## Start SUPPLIED PASSAGE
That’s exactly it. You forget there’s a real person on the other end of the screen. It seems weird to say, “Oh, we need to give people empathy classes,” or we need to teach people what’s right and wrong. This is the stuff that used to be common knowledge. It seems like something got lost in translation. What do we do? How do we move forward?

Back in the day, a lot of [the music scene] policed itself: “Yo, did you hear this dude in a band whipped his dick out in front of this girl that we’re all friends with?” You’d be like, “Well, let’s beat him up.” [Laughs.] I know that sounds barbaric and stupid, because I don't agree with violence, but when there's the treat of self-policing, you then go, "Oh shit. Maybe I shouldn't disrespect this person, because I know she's friends with this person, because I know shes' friends with this crew of dudes that are fucking badass." That doesn’t change the deeper problem of “I want to disrespect people,” but it does stop the behavior. You just don’t have that anymore. That’s just not the way of the music. In the hardcore scene, there’s still a tight-knit group of people that are policing themselves. But in the Warped Tour greater scene of post-hardcore, emo, that’s just not the case.

I think a lot of it has to do with bands giving a shit and talking about it, honestly. If bands give a shit and talk about it—and talk about it onstage, and make it a point to talk about it and make it important—then it changes the future of people in bands. Bands dictate fans, who then want to be in bands who continue to make music and continue on influencing younger people. I don’t know how to change what’s happening right now. It seems like everybody’s just so ignorant to what’s right. I don’t even know how to change that.
## End SUPPLIED PASSAGE
## Start GIVEN RECORDS
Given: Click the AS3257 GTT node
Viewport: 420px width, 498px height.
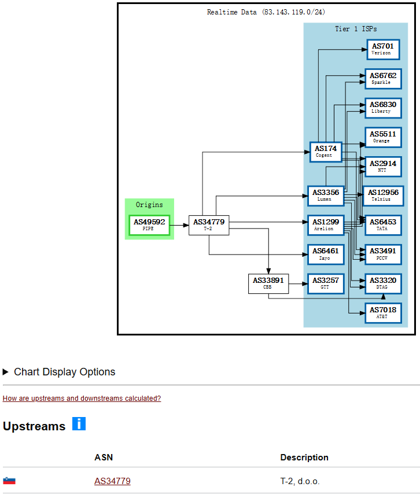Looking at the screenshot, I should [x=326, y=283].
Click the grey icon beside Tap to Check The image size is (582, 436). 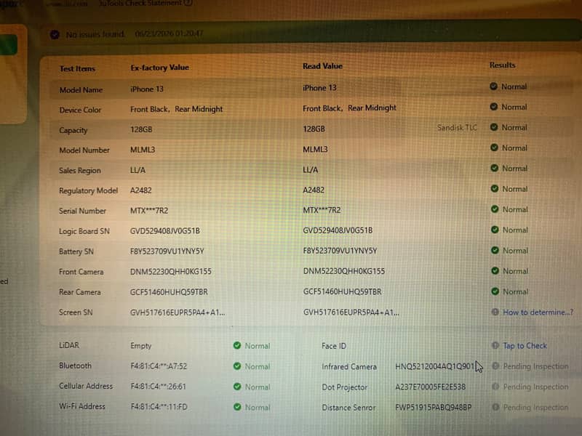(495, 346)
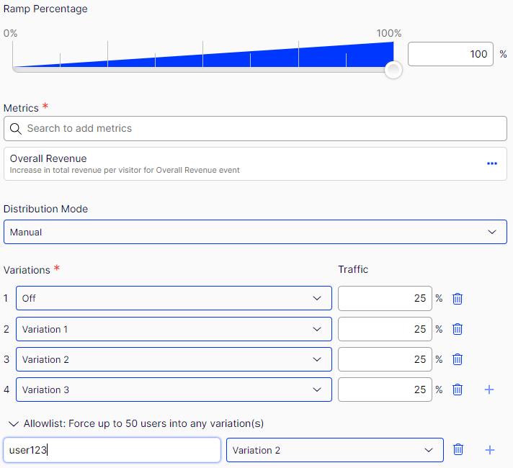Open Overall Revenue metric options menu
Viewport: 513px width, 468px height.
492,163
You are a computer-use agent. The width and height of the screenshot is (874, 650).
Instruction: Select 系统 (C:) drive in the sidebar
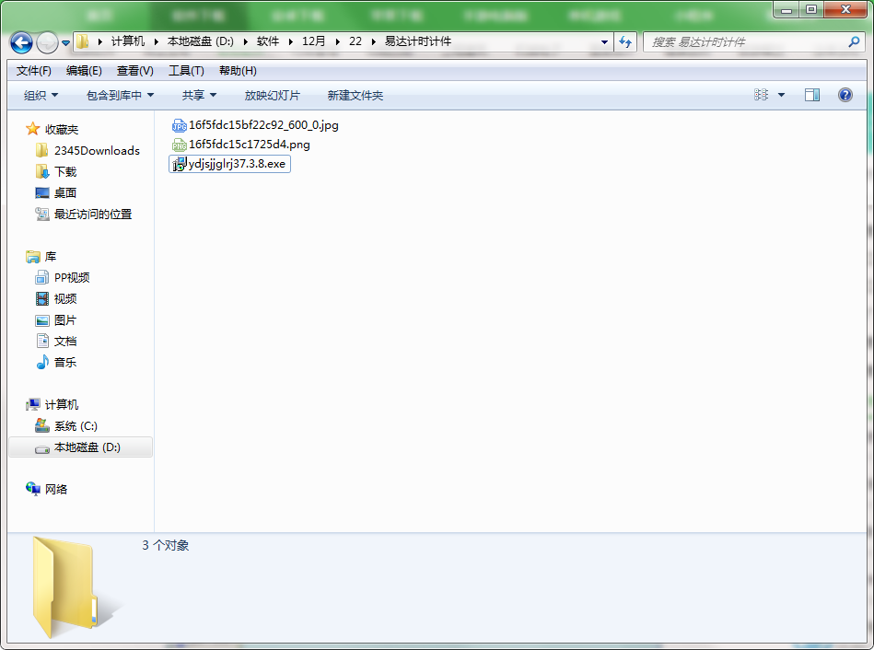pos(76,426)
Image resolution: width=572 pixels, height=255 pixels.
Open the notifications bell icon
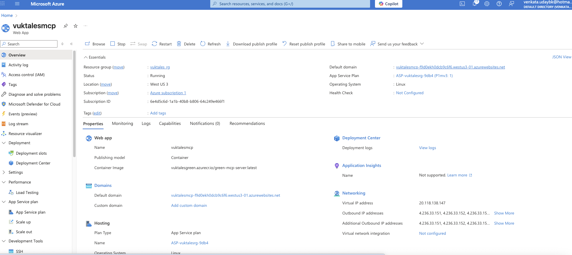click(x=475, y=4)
## End GIVEN RECORDS
## Start GIVEN RECORDS
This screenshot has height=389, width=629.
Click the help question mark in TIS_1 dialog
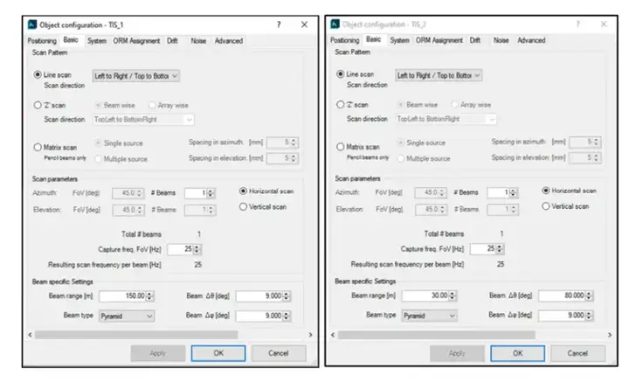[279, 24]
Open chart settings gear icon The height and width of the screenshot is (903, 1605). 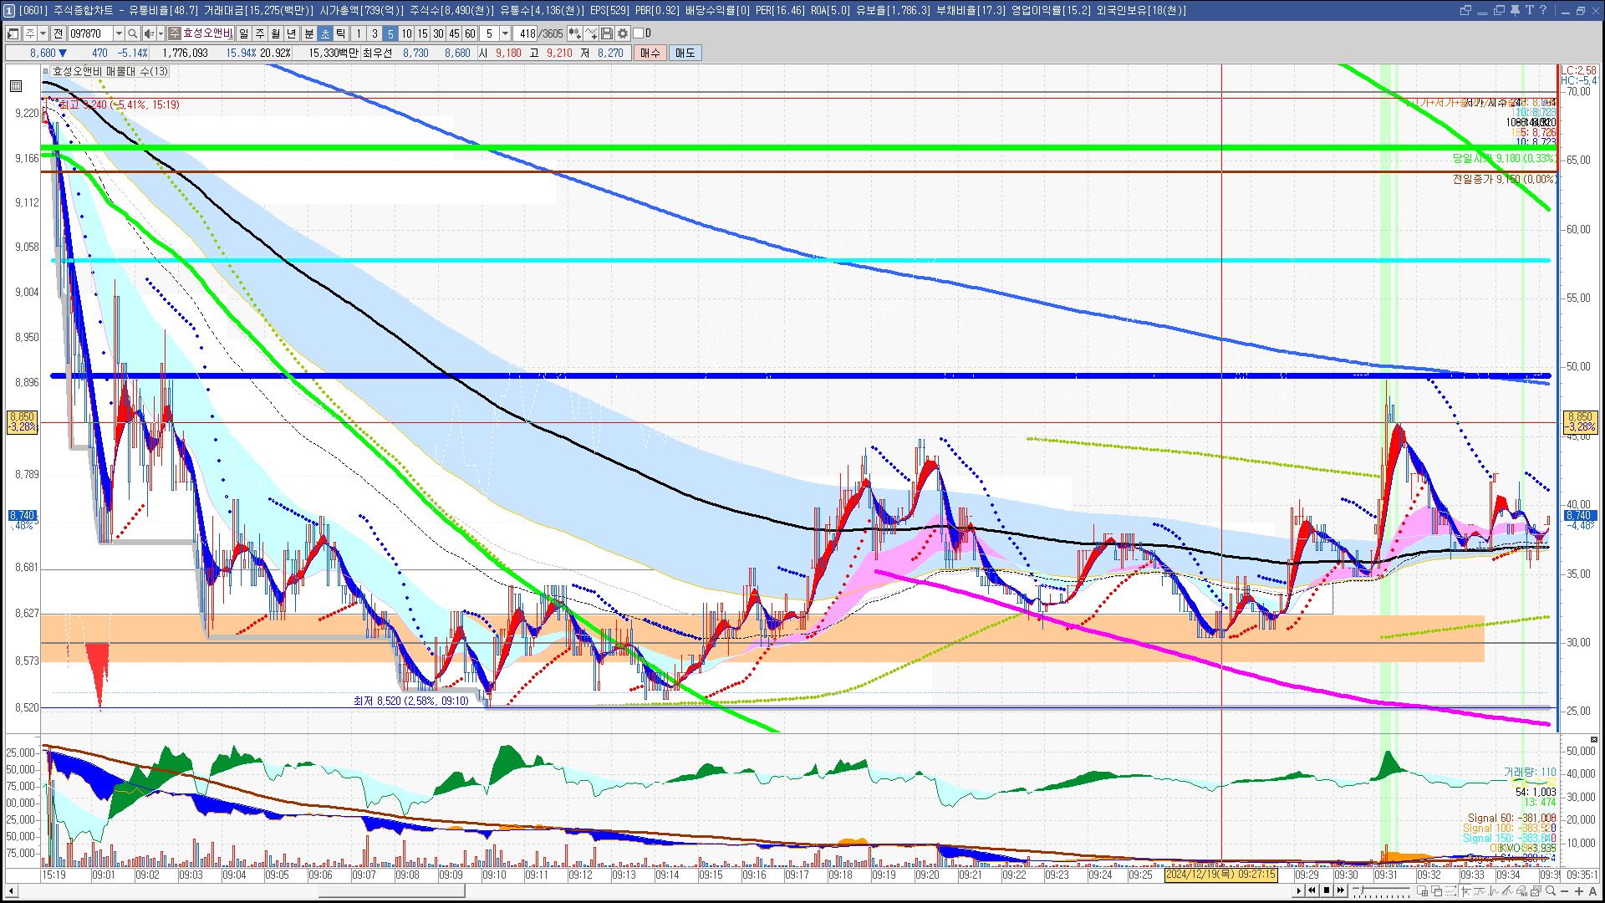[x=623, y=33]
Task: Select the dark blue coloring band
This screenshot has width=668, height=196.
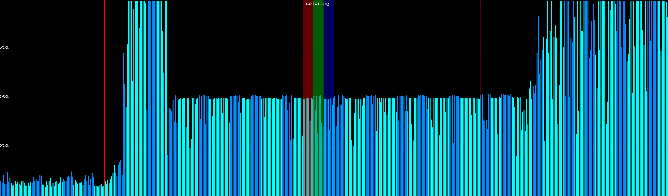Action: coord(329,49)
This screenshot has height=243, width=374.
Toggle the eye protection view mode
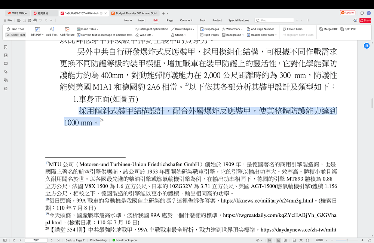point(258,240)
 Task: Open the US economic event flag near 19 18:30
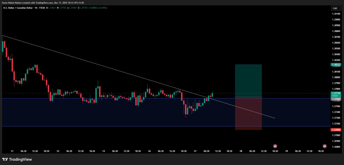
## End GIVEN RECORDS
## Start GIVEN RECORDS
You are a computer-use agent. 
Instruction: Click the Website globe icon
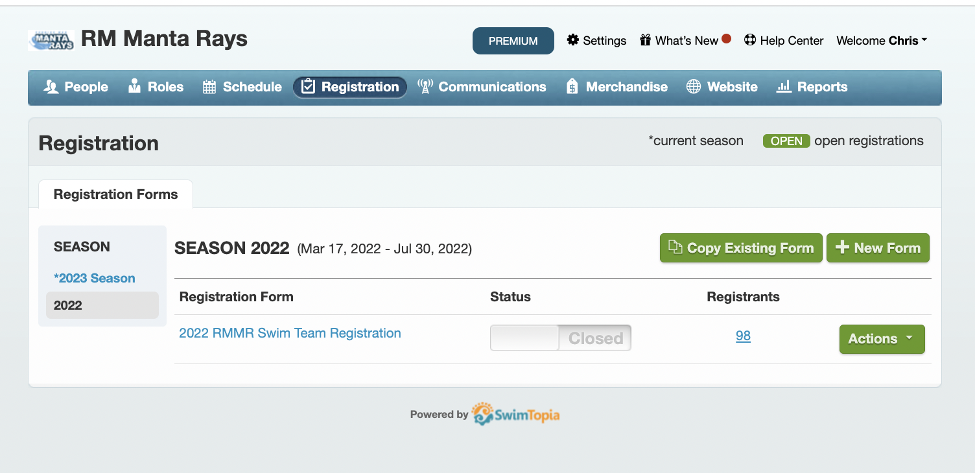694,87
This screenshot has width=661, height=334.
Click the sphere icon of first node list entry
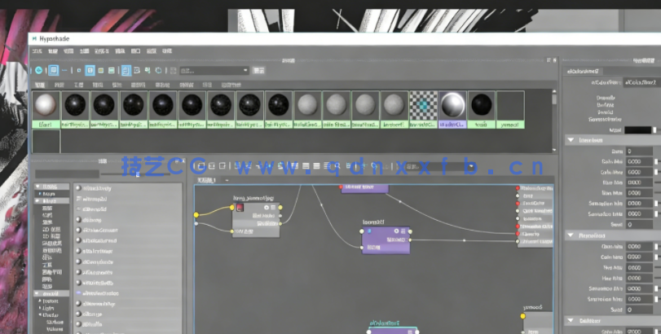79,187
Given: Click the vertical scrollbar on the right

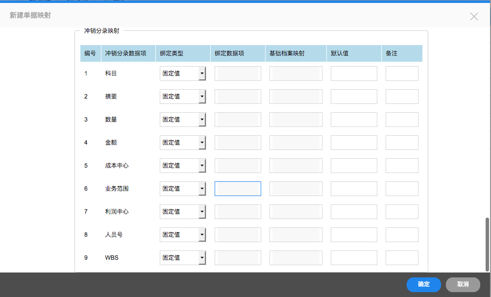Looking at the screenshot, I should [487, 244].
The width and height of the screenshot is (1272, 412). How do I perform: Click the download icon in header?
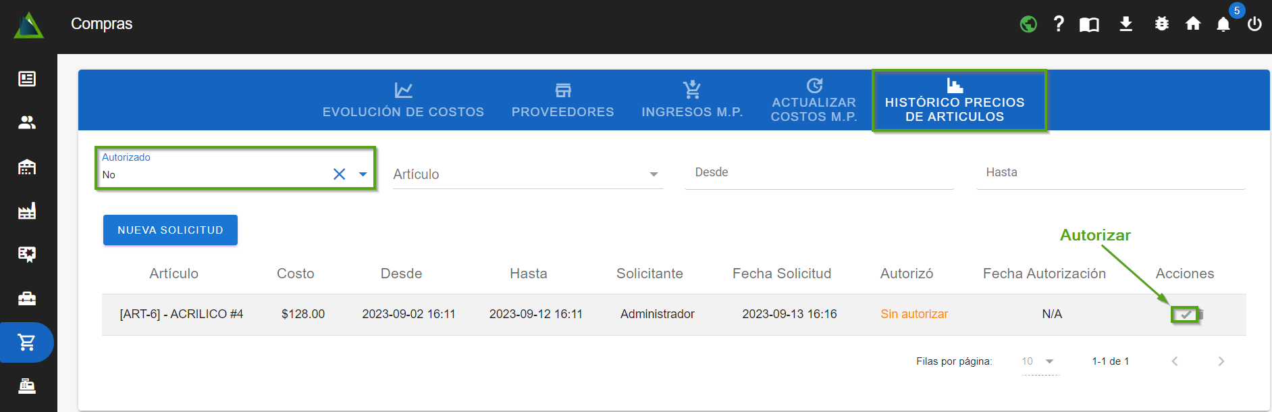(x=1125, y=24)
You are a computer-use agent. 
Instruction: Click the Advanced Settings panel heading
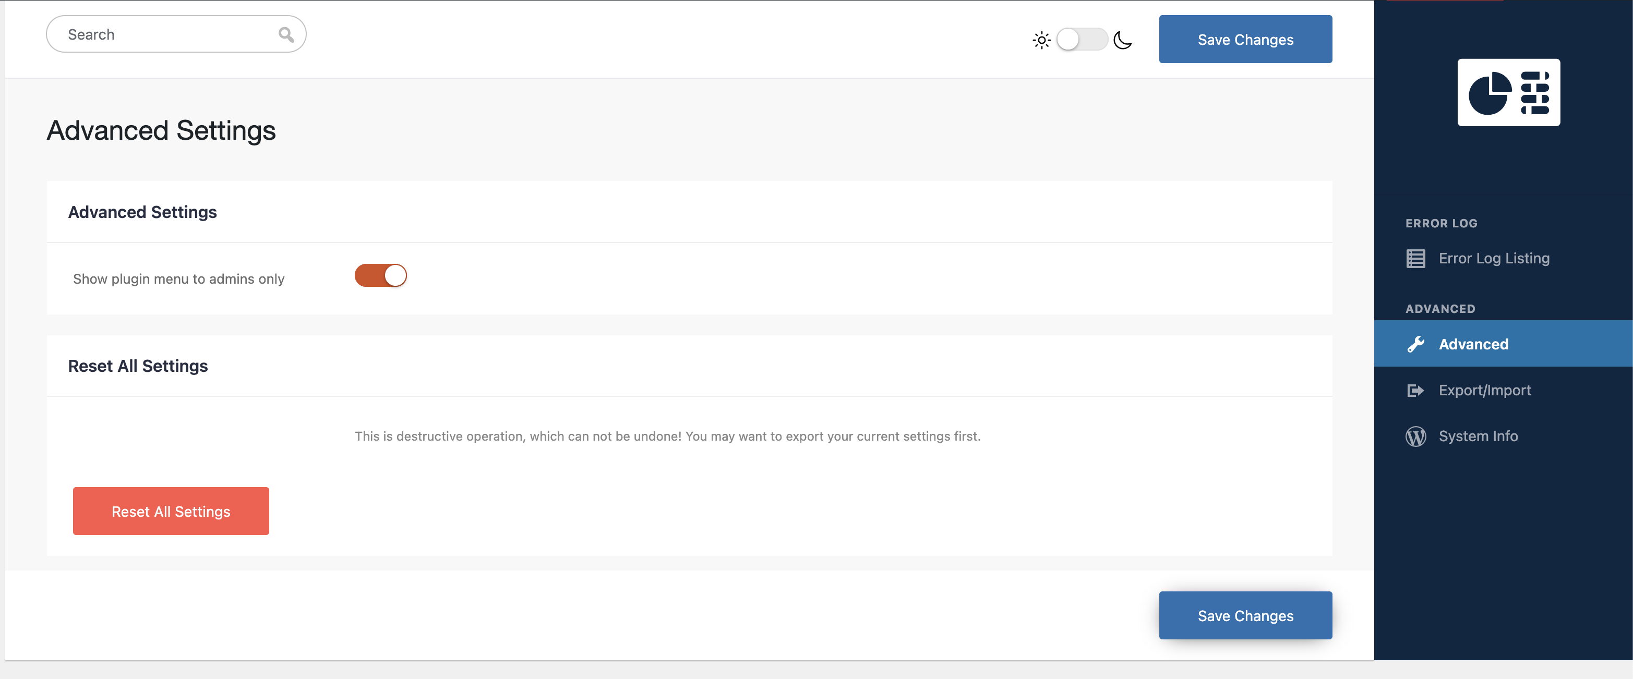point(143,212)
## End GIVEN RECORDS
- REQUIRED WORK:
A – Decide whether each statement agrees with the interview excerpt on the music scene, answering yes or no and quoting the words of the excerpt that settle it. (i) The speaker says a tight-knit group in the hardcore scene still polices itself. (ii) The speaker claims to know how to change what is happening now. (iii) The speaker says the threat of self-policing fixes the deeper problem of wanting to disrespect people.
B – In the interview excerpt on the music scene, which broader scene does the speaker say no longer polices itself?
C – Carry on the interview excerpt on the music scene, starting right after its final sentence.

- RESPONSES BY TASK:
A –
(i) Yes: "In the hardcore scene, there’s still a tight-knit group of people that are policing themselves."
(ii) No: "I don’t know how to change what’s happening right now."
(iii) No: "That doesn’t change the deeper problem of “I want to disrespect people,” but it does stop the behavior."

B – The Warped Tour greater scene of post-hardcore and emo.

C –
Where do you begin?

I know people are trying to say, “Well, the dude was 18…” I didn’t talk to 15-year-olds when I was 18; I was in a van touring when I was 18, and I didn’t do that. Bands, labels and managers need to reel these bands in. When they sign a new band, literally do what the NFL does with these rookies: “Here is the code of conduct: Here is what’s right, what’s wrong. Here’s what we expect from you.” It seems like that’s not coming from parents. I think it’s not coming from parents, because we’re at this terribly awkward phase of technology where the people that have been raised now, all their upbringing of that social interaction has all been based on the internet. The parents didn’t know they had to teach them the difference between social interaction and internet interaction.

What do you do with the problem right now? You tell people to continue to come forward. I wish there was a better way to go about [things]. It’s all done online, and that’s the thing that sucks. The response is done online; everything is done online. There’s no resolution and that’s the shitty thing. It pops up; the person gets kicked out of the band or whatever—and then that’s it. I wish there was more legally people could do. But it seems like our justice system is only interested in the really egregious stuff. The simple, smaller things—they’re just not interested in pursuing those as being flagrant. I really have no idea how to change anything, other than I think what I can do is raise awareness to talk about it, and to hopefully educate people that this is an issue, because it keeps happening. It’s not like it just happens once.

Because so many people are online, does that education happen online? Doe it happen offline? What form would be effective?

I think both. Making it a part of school is important. This is [such a] default answer. What about people’s parents? What about the parents of these girls? If my girl was getting dick pictures at the age of 15, I would be fucking losing it. I would be, “What can I do to make sure that this person knows there’s some ramification?” That’s one of the saddest things about this whole situation. The only person that really suffers is the victim. There’s no recourse for anyone. You make this accusation and you really have no way to prove it. Everybody just immediately goes, “Is it true?” Everybody finds some way to say, “Well, the person was 18, and she was 15, so that’s like high school.” There’s a total difference between a 20-year-old dating a 17-year-old with the consent of both families, and everybody knows each other, versus these situations that are happening online that don’t fucking have that.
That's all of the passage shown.